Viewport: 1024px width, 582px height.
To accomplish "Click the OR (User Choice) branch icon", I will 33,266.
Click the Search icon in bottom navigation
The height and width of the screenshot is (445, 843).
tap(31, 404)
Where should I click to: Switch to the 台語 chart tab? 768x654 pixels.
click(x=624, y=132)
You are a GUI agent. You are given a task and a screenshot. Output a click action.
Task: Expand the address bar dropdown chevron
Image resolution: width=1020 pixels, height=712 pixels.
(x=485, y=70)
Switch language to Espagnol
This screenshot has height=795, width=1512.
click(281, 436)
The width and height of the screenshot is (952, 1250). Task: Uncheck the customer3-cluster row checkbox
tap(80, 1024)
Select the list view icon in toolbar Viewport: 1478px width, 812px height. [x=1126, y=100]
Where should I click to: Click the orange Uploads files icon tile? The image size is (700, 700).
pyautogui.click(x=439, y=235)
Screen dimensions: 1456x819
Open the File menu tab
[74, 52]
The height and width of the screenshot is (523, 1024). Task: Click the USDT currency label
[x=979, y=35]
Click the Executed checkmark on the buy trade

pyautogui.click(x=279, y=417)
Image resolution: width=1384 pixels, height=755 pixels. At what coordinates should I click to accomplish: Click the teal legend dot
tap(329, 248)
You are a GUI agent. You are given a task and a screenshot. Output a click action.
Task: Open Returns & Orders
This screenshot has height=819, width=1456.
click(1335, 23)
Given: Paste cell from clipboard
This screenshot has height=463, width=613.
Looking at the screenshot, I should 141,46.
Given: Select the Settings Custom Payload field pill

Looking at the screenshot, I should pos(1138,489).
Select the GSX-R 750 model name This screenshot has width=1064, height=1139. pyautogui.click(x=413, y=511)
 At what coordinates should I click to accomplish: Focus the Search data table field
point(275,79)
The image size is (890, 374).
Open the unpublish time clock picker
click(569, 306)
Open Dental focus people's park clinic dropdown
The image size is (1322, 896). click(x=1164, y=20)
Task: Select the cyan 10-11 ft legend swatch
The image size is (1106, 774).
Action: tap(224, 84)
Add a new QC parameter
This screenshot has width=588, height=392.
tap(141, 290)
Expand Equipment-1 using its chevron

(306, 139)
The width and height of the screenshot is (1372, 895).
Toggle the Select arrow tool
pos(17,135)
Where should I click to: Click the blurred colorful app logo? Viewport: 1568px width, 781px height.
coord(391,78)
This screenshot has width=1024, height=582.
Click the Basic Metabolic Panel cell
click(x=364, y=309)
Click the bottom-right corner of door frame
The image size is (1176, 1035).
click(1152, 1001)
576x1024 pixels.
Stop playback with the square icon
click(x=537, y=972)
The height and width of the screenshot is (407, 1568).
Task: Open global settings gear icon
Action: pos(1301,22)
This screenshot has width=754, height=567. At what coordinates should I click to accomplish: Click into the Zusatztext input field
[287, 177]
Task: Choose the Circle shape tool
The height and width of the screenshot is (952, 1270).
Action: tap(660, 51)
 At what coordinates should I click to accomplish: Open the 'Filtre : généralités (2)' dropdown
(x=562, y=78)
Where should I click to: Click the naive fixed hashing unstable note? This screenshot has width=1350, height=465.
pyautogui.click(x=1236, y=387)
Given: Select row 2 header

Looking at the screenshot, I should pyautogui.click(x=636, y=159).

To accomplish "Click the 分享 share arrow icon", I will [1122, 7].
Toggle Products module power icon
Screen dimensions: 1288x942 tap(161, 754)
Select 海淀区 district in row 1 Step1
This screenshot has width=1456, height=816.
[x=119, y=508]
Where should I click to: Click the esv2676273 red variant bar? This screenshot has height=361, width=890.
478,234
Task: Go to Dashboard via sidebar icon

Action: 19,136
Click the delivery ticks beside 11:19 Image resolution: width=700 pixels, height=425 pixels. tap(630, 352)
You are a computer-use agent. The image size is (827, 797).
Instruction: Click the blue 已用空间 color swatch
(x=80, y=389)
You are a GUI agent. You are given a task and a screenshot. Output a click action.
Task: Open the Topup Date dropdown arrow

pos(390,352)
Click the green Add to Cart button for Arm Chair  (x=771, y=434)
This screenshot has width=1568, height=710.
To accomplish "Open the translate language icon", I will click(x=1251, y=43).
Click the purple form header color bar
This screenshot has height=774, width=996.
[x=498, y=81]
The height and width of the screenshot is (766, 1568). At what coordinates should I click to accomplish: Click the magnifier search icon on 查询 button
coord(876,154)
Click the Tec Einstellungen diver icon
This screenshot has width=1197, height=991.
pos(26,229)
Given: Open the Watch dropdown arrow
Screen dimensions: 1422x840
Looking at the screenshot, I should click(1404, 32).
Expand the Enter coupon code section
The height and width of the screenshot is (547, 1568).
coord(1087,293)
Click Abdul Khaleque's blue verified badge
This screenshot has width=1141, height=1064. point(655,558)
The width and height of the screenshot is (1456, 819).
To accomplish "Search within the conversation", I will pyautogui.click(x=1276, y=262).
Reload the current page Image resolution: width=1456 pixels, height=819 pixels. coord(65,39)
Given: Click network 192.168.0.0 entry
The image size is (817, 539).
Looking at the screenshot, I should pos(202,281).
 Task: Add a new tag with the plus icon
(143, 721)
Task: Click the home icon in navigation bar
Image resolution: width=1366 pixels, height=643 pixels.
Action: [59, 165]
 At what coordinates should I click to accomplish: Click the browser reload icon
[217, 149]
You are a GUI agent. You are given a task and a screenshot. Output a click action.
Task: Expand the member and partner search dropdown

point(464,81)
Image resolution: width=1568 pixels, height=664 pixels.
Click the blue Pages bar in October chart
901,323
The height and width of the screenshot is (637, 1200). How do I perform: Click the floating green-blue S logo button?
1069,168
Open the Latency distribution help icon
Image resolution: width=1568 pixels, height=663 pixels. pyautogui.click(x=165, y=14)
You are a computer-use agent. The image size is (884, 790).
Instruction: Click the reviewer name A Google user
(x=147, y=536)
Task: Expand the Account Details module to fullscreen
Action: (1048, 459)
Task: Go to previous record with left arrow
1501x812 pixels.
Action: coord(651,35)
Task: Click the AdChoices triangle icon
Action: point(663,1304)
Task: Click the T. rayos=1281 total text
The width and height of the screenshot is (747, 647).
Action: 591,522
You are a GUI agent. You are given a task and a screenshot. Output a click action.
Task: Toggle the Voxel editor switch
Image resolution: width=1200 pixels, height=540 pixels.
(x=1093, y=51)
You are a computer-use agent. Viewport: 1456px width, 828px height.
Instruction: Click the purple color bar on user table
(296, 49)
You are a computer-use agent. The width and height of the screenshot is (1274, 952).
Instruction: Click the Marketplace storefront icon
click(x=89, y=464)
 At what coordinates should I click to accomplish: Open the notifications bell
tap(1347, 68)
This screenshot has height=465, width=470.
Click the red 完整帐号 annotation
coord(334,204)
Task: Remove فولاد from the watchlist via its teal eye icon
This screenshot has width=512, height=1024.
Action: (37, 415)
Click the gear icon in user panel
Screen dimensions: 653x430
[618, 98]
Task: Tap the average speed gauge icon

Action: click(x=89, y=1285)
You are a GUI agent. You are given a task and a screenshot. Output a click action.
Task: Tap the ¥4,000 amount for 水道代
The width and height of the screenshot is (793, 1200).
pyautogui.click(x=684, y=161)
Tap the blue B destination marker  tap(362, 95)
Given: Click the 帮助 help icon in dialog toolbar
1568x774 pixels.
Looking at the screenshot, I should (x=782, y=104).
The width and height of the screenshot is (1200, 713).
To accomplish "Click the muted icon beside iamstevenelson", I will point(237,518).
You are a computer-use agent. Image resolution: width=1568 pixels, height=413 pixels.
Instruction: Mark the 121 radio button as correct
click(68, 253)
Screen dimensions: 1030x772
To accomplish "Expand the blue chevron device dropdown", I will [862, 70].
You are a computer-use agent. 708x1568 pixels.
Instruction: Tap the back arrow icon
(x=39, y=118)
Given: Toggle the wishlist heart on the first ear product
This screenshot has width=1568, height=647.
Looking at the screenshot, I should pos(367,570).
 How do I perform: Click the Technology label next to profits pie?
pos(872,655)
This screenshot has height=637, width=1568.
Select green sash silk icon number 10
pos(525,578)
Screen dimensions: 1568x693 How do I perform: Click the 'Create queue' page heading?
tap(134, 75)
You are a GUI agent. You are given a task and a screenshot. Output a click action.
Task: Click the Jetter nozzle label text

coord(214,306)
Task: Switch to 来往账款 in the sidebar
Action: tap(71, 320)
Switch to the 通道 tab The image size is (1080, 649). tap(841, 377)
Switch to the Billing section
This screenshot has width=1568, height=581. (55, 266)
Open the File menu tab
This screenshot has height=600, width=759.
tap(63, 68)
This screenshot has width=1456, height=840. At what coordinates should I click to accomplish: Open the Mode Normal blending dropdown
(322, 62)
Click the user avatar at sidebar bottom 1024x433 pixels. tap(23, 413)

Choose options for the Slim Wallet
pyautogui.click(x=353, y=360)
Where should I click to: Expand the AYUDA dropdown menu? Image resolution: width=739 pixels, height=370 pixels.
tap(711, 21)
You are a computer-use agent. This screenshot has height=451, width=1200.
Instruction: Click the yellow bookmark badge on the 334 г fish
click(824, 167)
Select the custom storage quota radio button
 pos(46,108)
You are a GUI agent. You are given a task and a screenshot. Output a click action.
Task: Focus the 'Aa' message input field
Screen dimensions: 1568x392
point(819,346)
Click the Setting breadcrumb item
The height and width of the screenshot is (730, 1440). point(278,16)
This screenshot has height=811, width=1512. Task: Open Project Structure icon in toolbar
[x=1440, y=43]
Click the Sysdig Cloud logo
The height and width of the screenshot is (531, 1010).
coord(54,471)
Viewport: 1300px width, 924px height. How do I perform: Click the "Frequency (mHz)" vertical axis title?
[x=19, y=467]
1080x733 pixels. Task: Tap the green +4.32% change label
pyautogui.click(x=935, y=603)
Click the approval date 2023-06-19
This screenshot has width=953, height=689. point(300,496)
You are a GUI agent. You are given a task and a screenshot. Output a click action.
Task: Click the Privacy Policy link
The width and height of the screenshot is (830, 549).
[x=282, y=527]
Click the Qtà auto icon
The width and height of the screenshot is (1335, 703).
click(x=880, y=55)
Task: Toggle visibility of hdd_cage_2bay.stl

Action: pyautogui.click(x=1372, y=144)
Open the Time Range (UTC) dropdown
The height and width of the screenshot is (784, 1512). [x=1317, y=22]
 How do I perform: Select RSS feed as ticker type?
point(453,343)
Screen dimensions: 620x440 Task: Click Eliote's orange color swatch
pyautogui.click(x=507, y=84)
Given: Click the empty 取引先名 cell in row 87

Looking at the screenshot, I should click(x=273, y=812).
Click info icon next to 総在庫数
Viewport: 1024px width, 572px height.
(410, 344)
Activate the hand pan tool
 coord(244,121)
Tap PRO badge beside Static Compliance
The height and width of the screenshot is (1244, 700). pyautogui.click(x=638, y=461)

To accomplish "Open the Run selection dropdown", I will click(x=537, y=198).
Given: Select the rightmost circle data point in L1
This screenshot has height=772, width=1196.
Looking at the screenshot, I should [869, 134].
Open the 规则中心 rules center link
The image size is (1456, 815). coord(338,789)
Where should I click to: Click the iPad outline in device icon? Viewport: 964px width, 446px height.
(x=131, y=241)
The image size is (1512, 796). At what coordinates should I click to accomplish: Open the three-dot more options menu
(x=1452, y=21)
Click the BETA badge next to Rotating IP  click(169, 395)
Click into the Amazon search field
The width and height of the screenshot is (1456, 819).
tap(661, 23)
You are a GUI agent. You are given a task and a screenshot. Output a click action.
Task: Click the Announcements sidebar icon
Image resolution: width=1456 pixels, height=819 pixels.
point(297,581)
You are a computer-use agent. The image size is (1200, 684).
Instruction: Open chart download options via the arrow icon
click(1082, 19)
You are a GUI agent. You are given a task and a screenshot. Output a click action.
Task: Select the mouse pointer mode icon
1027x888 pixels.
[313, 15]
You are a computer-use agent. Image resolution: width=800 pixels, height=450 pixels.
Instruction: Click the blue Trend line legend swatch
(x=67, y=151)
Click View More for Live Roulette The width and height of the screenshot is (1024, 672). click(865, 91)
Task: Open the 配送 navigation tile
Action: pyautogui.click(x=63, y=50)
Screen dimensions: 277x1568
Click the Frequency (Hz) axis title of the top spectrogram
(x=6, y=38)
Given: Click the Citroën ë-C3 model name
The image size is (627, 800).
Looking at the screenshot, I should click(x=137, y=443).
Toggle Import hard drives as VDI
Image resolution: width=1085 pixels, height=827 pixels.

**********

#### Stated problem
Can you repeat the items verbatim, from the line containing "This screenshot has width=754, height=567." through the line containing "(x=562, y=78)", both included?

#### Written answer
This screenshot has width=754, height=567. At what coordinates should I click to accomplish: Click into the Zusatztext input field
[287, 177]
Task: Choose the Circle shape tool
The height and width of the screenshot is (952, 1270).
Action: tap(660, 51)
 At what coordinates should I click to accomplish: Open the 'Filtre : généralités (2)' dropdown
(x=562, y=78)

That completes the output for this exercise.